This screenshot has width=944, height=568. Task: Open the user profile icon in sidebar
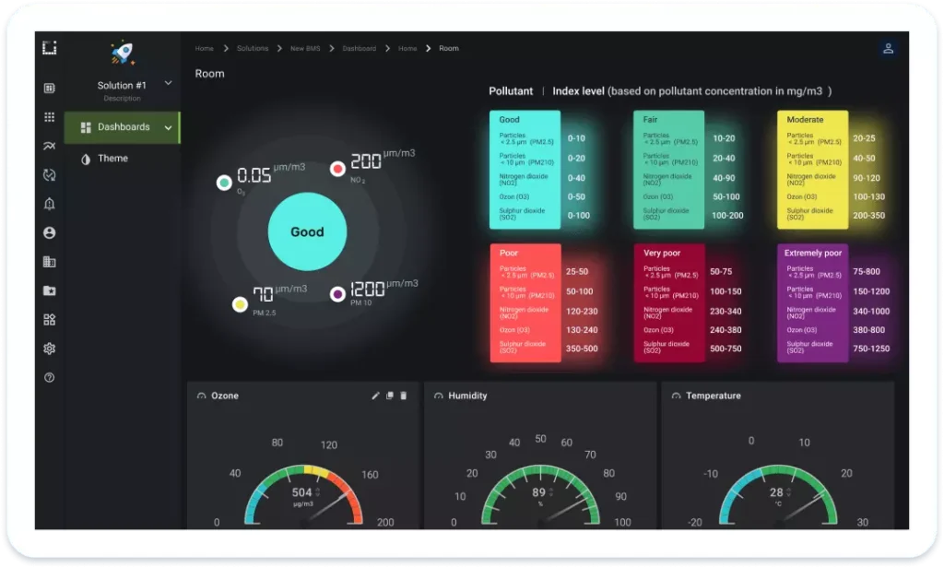tap(49, 233)
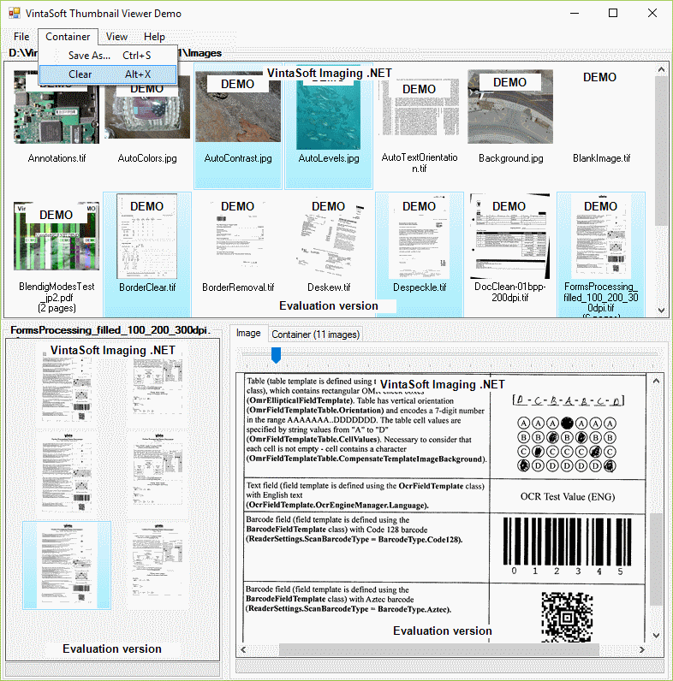This screenshot has height=681, width=673.
Task: Open the View menu
Action: point(117,37)
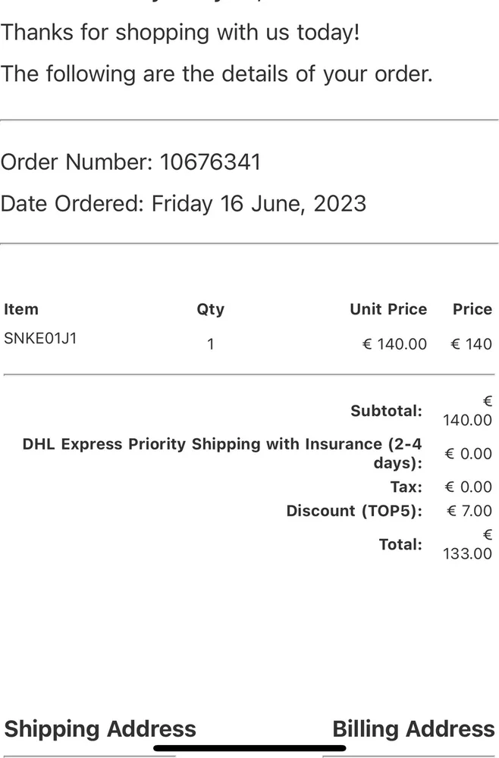Tap the Unit Price column header

click(x=388, y=309)
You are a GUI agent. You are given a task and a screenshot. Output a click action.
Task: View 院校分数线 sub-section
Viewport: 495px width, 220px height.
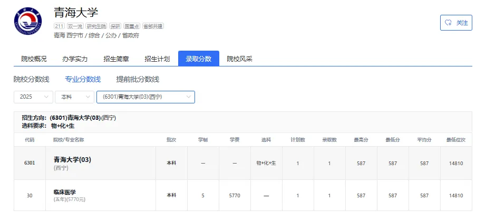(x=32, y=79)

● **Activity**
Set down the material above as is, without any pictures.

● **Response to the task**
This screenshot has width=944, height=568. Task: Open the user profile icon in sidebar
tap(49, 233)
This screenshot has height=681, width=673.
Task: Open the View menu
Action: point(117,37)
Tap the Unit Price column header

click(x=388, y=309)
You are a GUI agent. You are given a task and a screenshot. Output a click action.
Task: View 院校分数线 sub-section
Viewport: 495px width, 220px height.
(x=32, y=79)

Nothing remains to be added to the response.